As an indicator of just how important this information source was to the local community, some 5,000 people attended the station launch in 2007, most of whom had walked for hours or even days to participate. When asked why he had done so, one local leader commented: “We have received promise after promise from the government to provide development here. This is the first time anyone has delivered on their promise.” Watch a 5-minute video showing the station launch event here or a 15-minute video about Radio Pikonane here.
It proved to be a ground-breaking programme that had remarkable impact. For example, after the station broadcast news of the long-term closure of eight schools in the area due to chronic teacher absenteeism, the local education department agreed to broadcast messages to teachers via the station advising them to return to their schools and threatening sanctions if they did not. The impact was dramatic, with teachers returning to their posts and, within a matter of weeks, all but one of the eight schools in the area were functioning normally. Health care tips, farming advice and advocacy for women’s rights were all topics addressed on station programmes that helped improve lives.
MDIF’s radio station-building programme was also rolled out following a series of natural disasters around the country in the 2000s. This included rebuilding or repairing 20 radio stations in the far western province of Aceh following one of the deadliest natural disasters in recorded history, the December 2004 Indian ocean tsunami which killed 230,000 people in 14 countries, more than half of them in Indonesia.

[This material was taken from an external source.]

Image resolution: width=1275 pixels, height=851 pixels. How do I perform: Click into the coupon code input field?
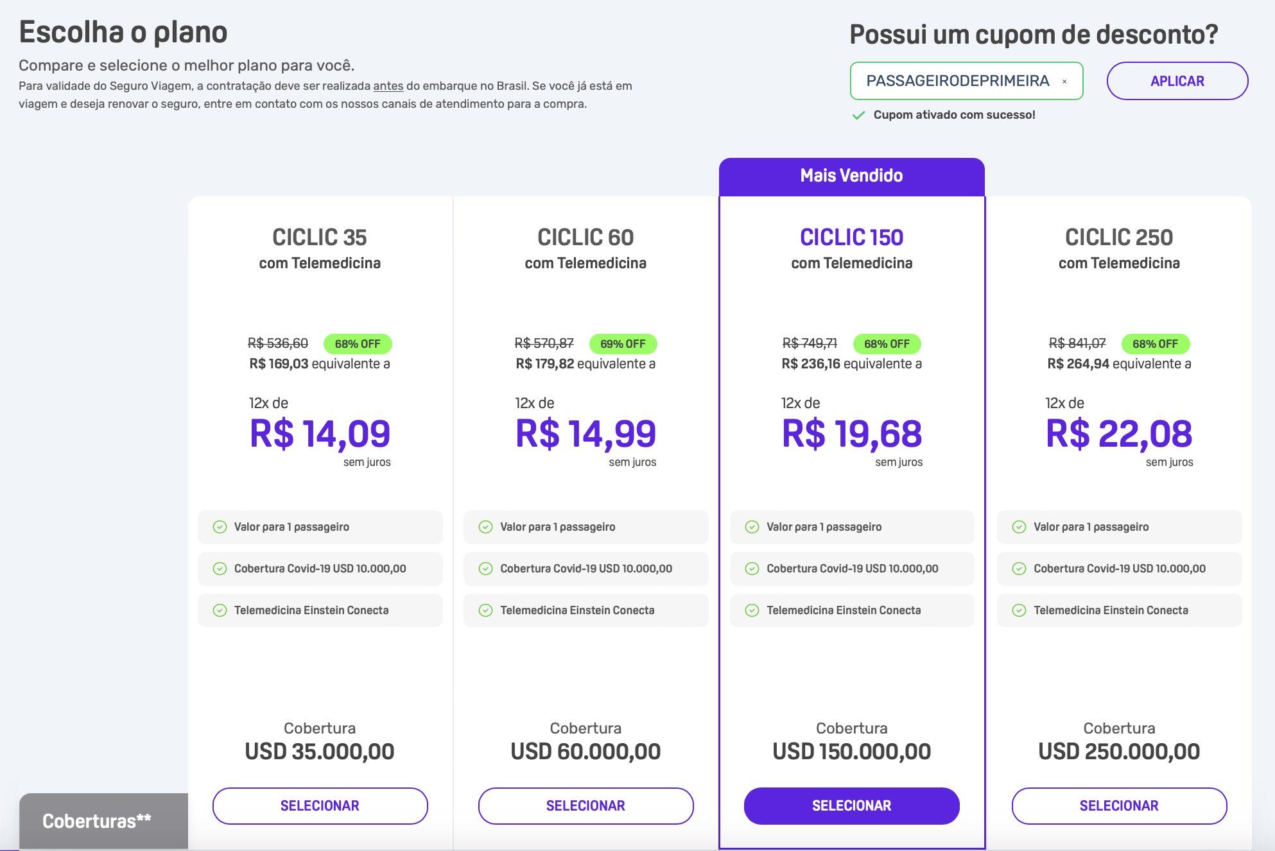[957, 81]
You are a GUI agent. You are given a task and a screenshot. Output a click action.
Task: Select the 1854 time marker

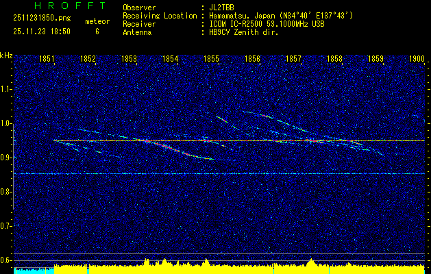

Our partner KBR68H, with its network of radio station partners in the province, was the key to our ability to respond quickly and effectively in response to the information blackout that followed. The news agency’s founder led a team to Aceh just days after the tsunami and soon thereafter launched a radio station rebuilding programme so that news about the disaster recovery could be disseminated in the areas affected and beyond. A 13-minute video shows the post-tsunami devastation and KBR68H’s actions to provide support to its radio station partners and the communities they serve.
Firm foundations
While supporting media organisations to develop their business capacity and helping to build outlets where none existed are clearly very different tasks, they have a commonality which they share with all our work: our belief that media support should be designed to meet the needs of media in their own context and be supported by long-term commitment. Whatever the specific media support challenge, we think these principles are a firm foundation on which to build an intervention.
This article is part of our series, ‘25 things we’ve learned’, marking MDIF’s 25th anniversary.